Enterocele and Massive Vaginal Eversion Workup
- Author: Rony A Adam, MD; Chief Editor: Kris Strohbehn, MD more...
Laboratory Studies
- Standard preoperative laboratory evaluation should be performed to screen for anemia, metabolic abnormalities, and clotting problems. Surgical procedures for the repair of massive prolapse frequently involve elderly patients, and the operations are often prolonged, involving Trendelenburg position with legs elevated in stirrups. Pay special attention to the effects on patients with cardiac or pulmonary conditions, and appropriate tests such as ECG, CBC, and clotting studies are important.
- A urinalysis and culture are routinely sent to rule out infection and/or hematuria.
- If the prolapse is extensive, BUN and creatinine may be elevated because of obstruction and should therefore be evaluated.
Imaging Studies
- Imaging studies may include an intravenous pyelogram (IVP) for cases of severe prolapse to rule out hydronephrosis. Otherwise, routine imaging studies are not indicated.

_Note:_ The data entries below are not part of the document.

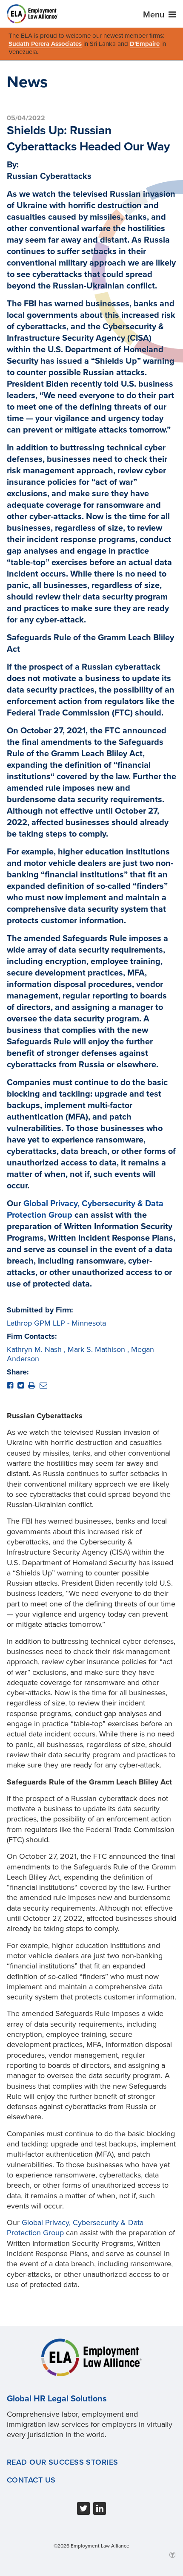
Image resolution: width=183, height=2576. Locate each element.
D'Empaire (145, 44)
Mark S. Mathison (96, 1349)
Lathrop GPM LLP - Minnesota (56, 1323)
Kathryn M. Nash (34, 1349)
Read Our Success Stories (62, 2462)
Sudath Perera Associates (45, 44)
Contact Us (31, 2480)
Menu (154, 15)
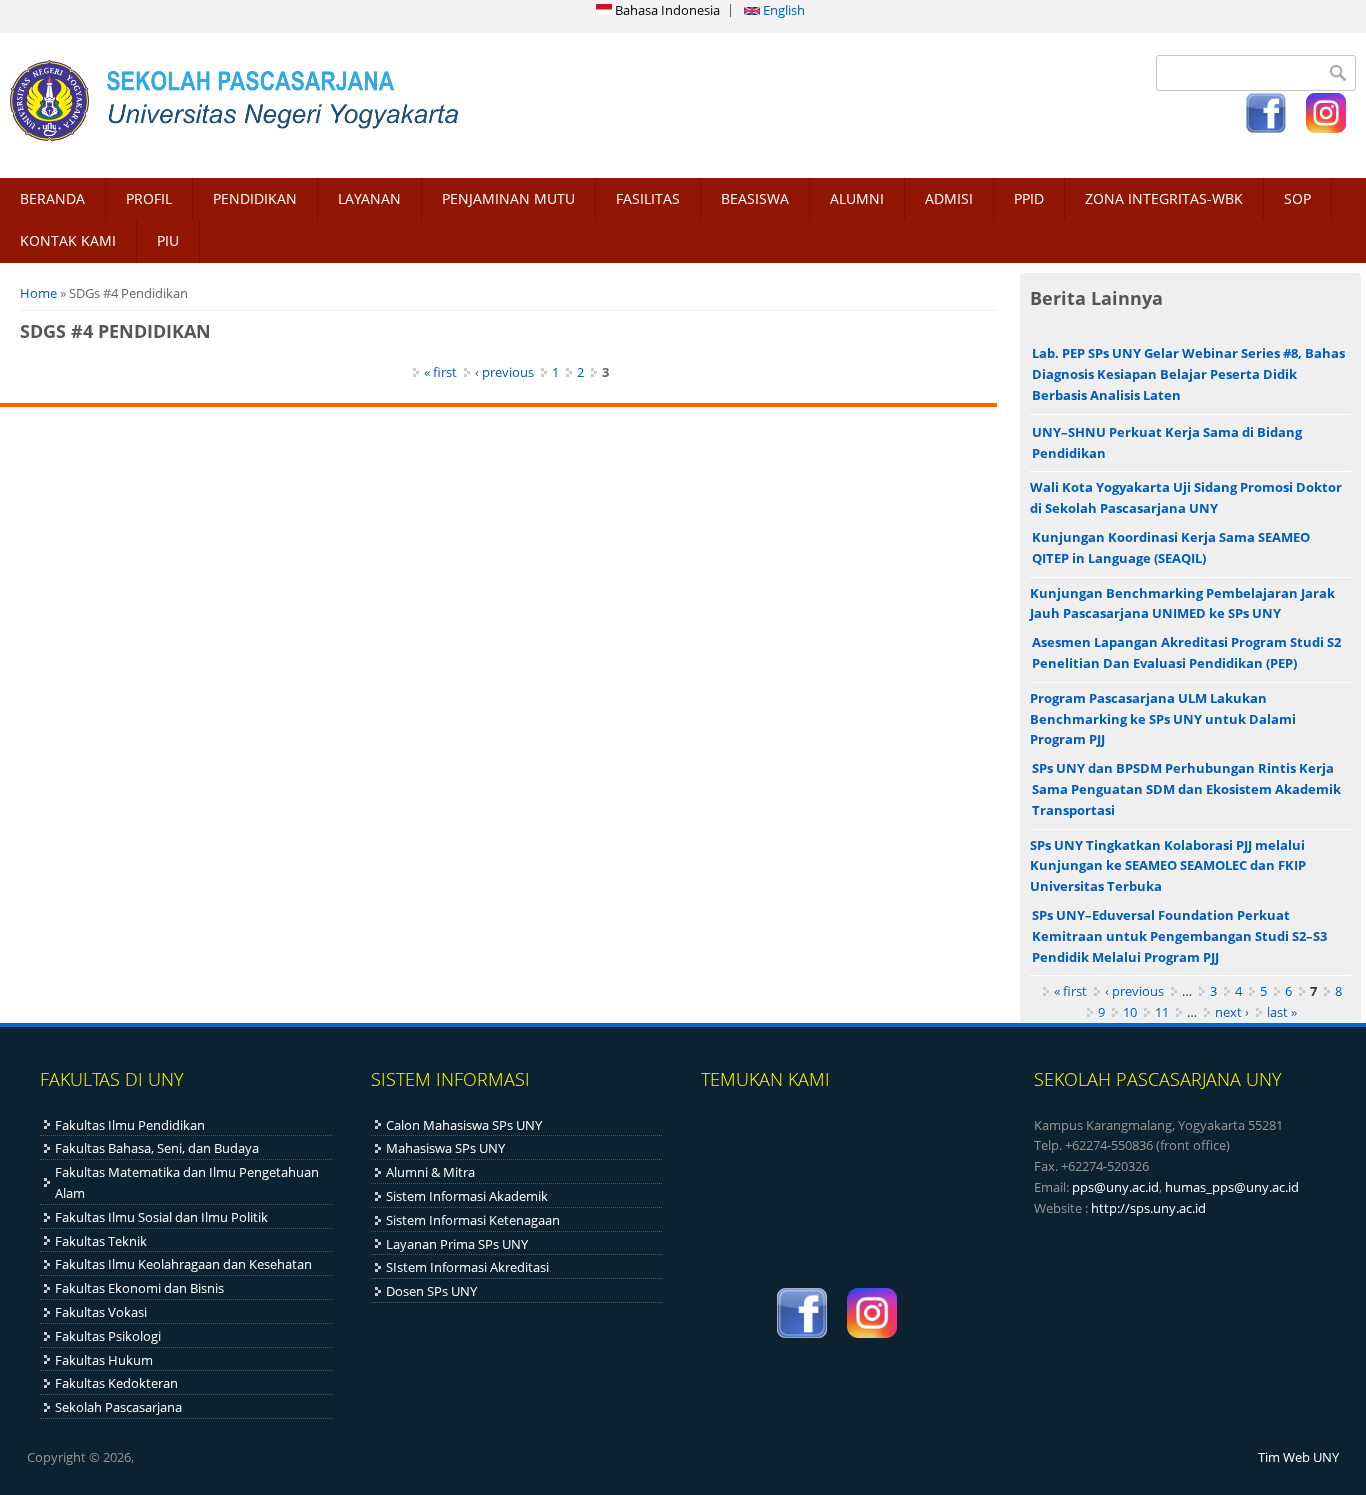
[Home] (336, 99)
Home (38, 293)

- Controversy exists regarding the use of other imaging studies. These may include dynamic cystoproctography, magnetic resonance imaging (MRI), 3- and 4-dimensional transperineal ultrasonography, and even peritoneography (ie, the injection of radiographic dye into the peritoneal cavity).[21] These studies may be reserved for difficult and inconclusive cases, especially for the diagnosis of enterocele and sigmoidocele.
Diagnostic Procedures
Although controversial, multichannel urodynamic studies with prolapse reduction may be used to further evaluate the preoperative patient with significant prolapse.
- These studies often include initial uroflowmetry (with the prolapse not reduced) followed by insertion of a pessary, or other methods to reduce the prolapse (speculum, proctoswabs, etc), performance of complex cystometry, and a pressure-voiding study with or without electromyography (EMG). Although uroflowmetry is ideal, measuring the patient's voided volume and a subsequent postvoid residual by ultrasonography or catheterization should suffice for the vast majority of cases. A postvoid residual less than 50 mL is considered normal. An adequate voiding trial requires the patient to void at least 200 mL.[22]

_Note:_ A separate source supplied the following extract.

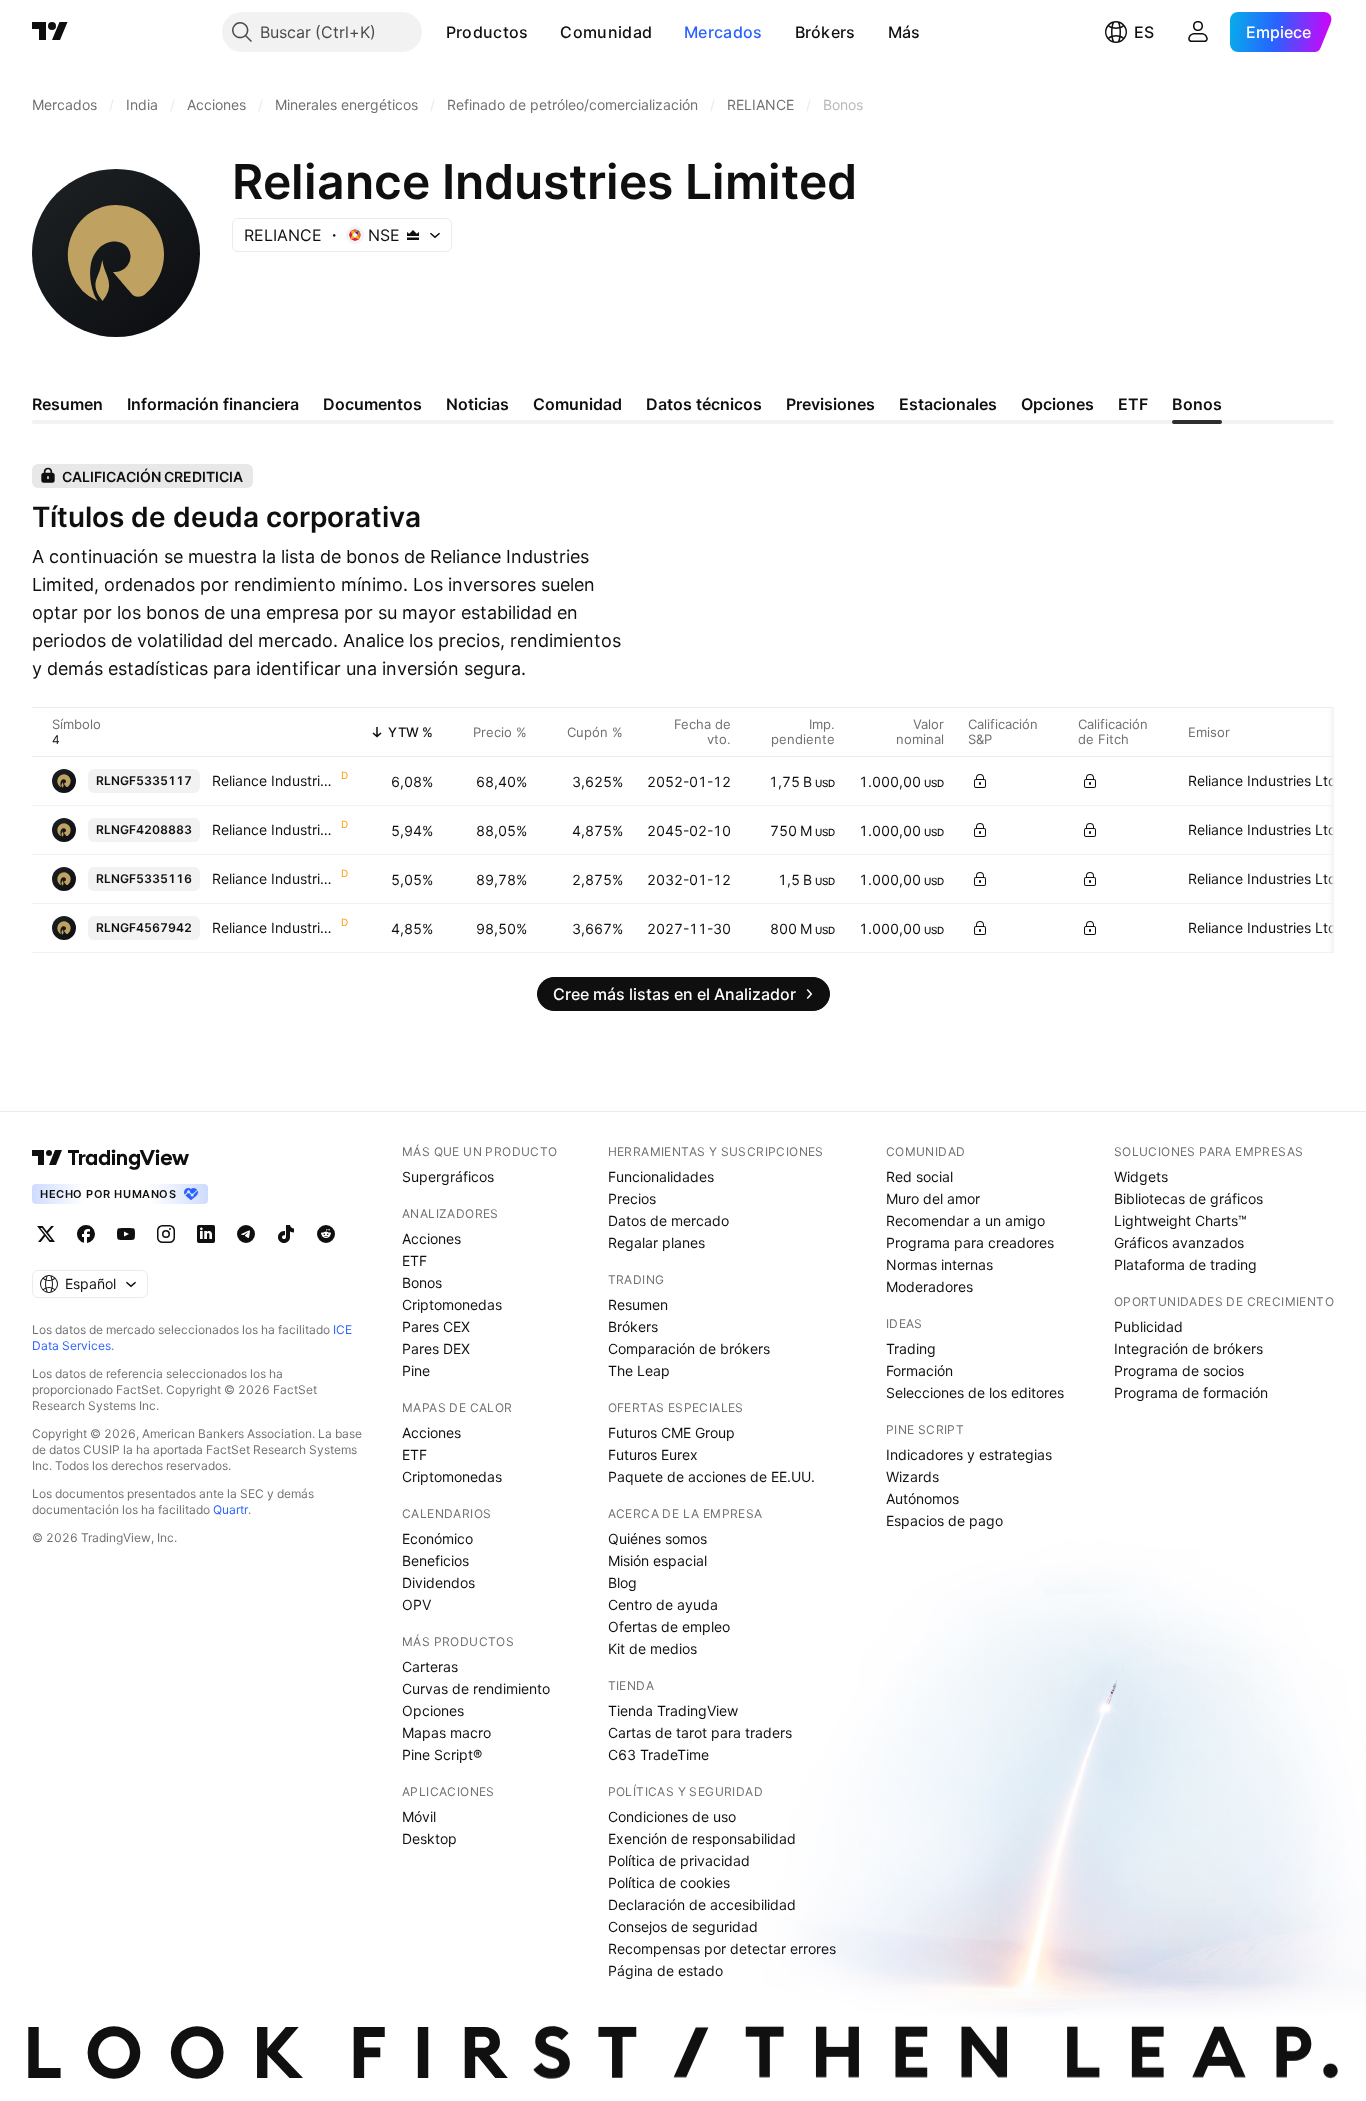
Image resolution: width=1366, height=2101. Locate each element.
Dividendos (438, 1582)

- With the prolapse reduced and pessary placement checked so it is not obstructing the urethra, complex cystometry with provocative maneuvers is used to assess for occult stress incontinence.
- When initial uroflowmetry is combined with a pressure-voiding study, information regarding the potential for postoperative voiding dysfunction is obtained and may influence the choice of procedures.